Review | Partying in the midst of mass murder in ‘Here There Are Blueberries’

Elizabeth Stahlmann in "Here There Are Blueberries" at New York Theatre Workshop.
Elizabeth Stahlmann in “Here There Are Blueberries” at New York Theatre Workshop.
Photo by Matthew Murphy

So many photographs (usually of ordinary people doing ordinary things at ordinary places) are posted onto social media nowadays, but how many of those photographs will actually survive in time if there are no physical copies? And if the photos do survive, might they actually seem shocking to future generations? This is a theme in two plays currently running in New York – both excellent, yet both very different.

In Branden Jacobs-Jenkins’ entertaining dark comedy “Appropriate,” three adult siblings, who are visiting their family’s decaying plantation home in Arkansas before it is sold off, discover an album of photographs that appear to depict African Americans being subjected to horrible physical abuse, which raises questions about where they came from, what this means about their late father (who apparently collected them), and what they should do about them, including whether to destroy them, donate them to a museum or even sell them.

On the other hand, “Here There Are Blueberries,” a new docudrama conceived, directed, and co-written by Moisés Kaufman of the Tectonic Theater Project (“The Laramie Project”), which is now receiving its Off-Broadway premiere at New York Theatre Workshop, dramatizes what actually happened in 2007 when an archivist at the United States Holocaust Memorial Museum came upon a mysterious album of Nazi officers and administrative employees relaxing and engaging in recreational activities while stationed at Auschwitz.
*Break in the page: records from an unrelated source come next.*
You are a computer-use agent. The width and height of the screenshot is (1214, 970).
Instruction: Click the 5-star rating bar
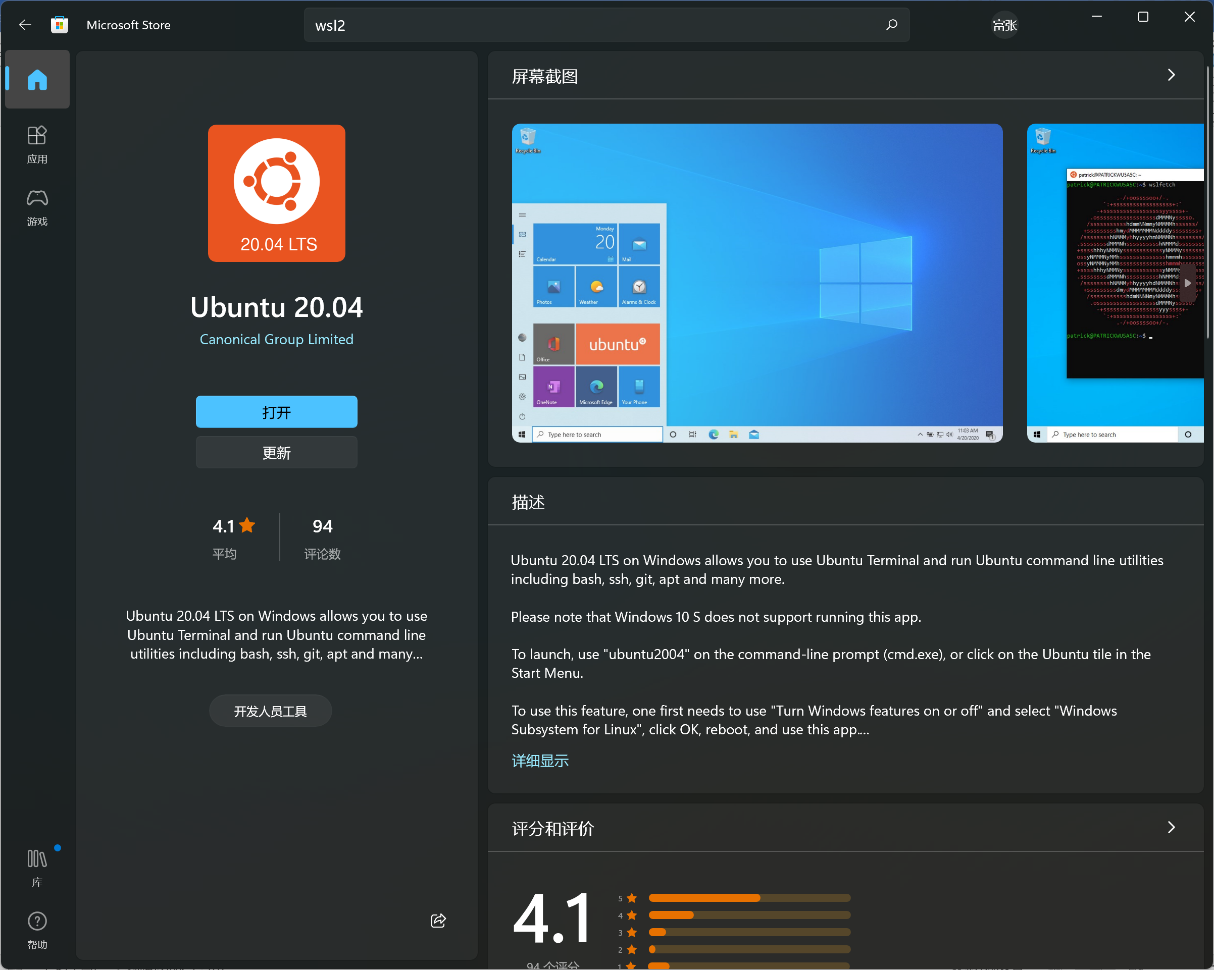(749, 898)
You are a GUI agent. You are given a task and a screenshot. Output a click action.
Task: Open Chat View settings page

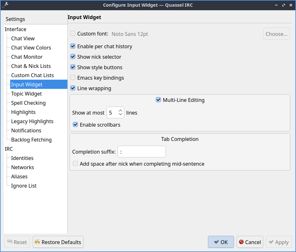coord(23,38)
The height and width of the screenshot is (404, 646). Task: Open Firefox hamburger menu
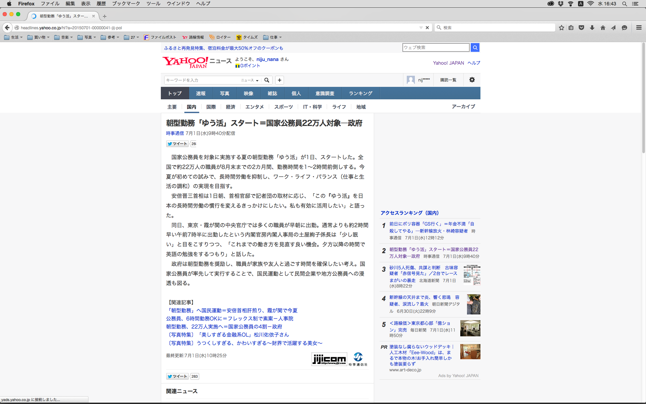pyautogui.click(x=639, y=28)
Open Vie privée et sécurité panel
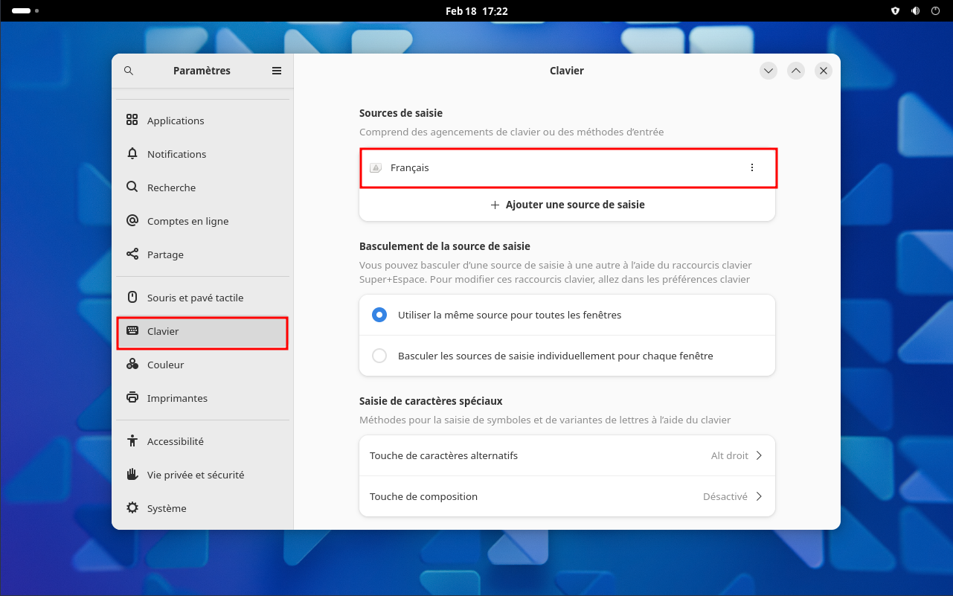953x596 pixels. pos(195,475)
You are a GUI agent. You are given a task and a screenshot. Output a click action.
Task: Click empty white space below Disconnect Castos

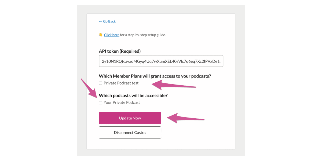coord(161,144)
It is now known as the Höcker Album (named after Karl Höcker, the Nazi officer who is believed to have made the album).

The 90-minute play (which was recently named as a finalist for the 2024 Pulitzer Prize for Drama) is not unlike an unusually engrossing lecture and well-designed Powerpoint presentation (in which the original images from the album are projected onto various surfaces) combined with short scenes in which the ensemble cast (led by Elizabeth Stahlmann and Kathleen Chalfant) portrays museum employees, historical figures, and a few family members.

The questions raised by the photographs are numerous and complicated. In addition to determining the basic facts over who and what is being shown in them, the employees question what the museum should do with the photographs (would exhibiting it serve to glorify the victimizers?) and what the photographs reveal about people who participate in crimes against humanity (who otherwise appear as happy teens or bureaucrats who eat blueberries, sing songs, enjoy the weather, and celebrate the holidays).

The photographs in the Höcker Album do not depict any of the camp’s prisoners – such that it might be mistaken for an ordinary family scrapbook. It serves as a disturbing counterpoint to the Lili Jacob Album, which was discovered upon the liberation of Auschwitz and depicts Jews as they arrived at the camp on the trains and were selected for either hard labor or immediate murder.

“Here There Are Blueberries” shares a lot in common with the musical “Cabaret,” which is currently being revived on Broadway and which is set in Weimar Germany and suggests how the Nazis took power through a weary population that either celebrated Hitler or passively failed to take action against the new regime. Like “Cabaret,” “Here There Are Blueberries” is meant to serve as a warning shot that “it can happen here” and that it is not so difficult to become an accessory to a larger, very dangerous movement that one day will cause bewilderment and shame.

New York Theatre Workshop, 79 East 4th St., nytw.org. Through June 30.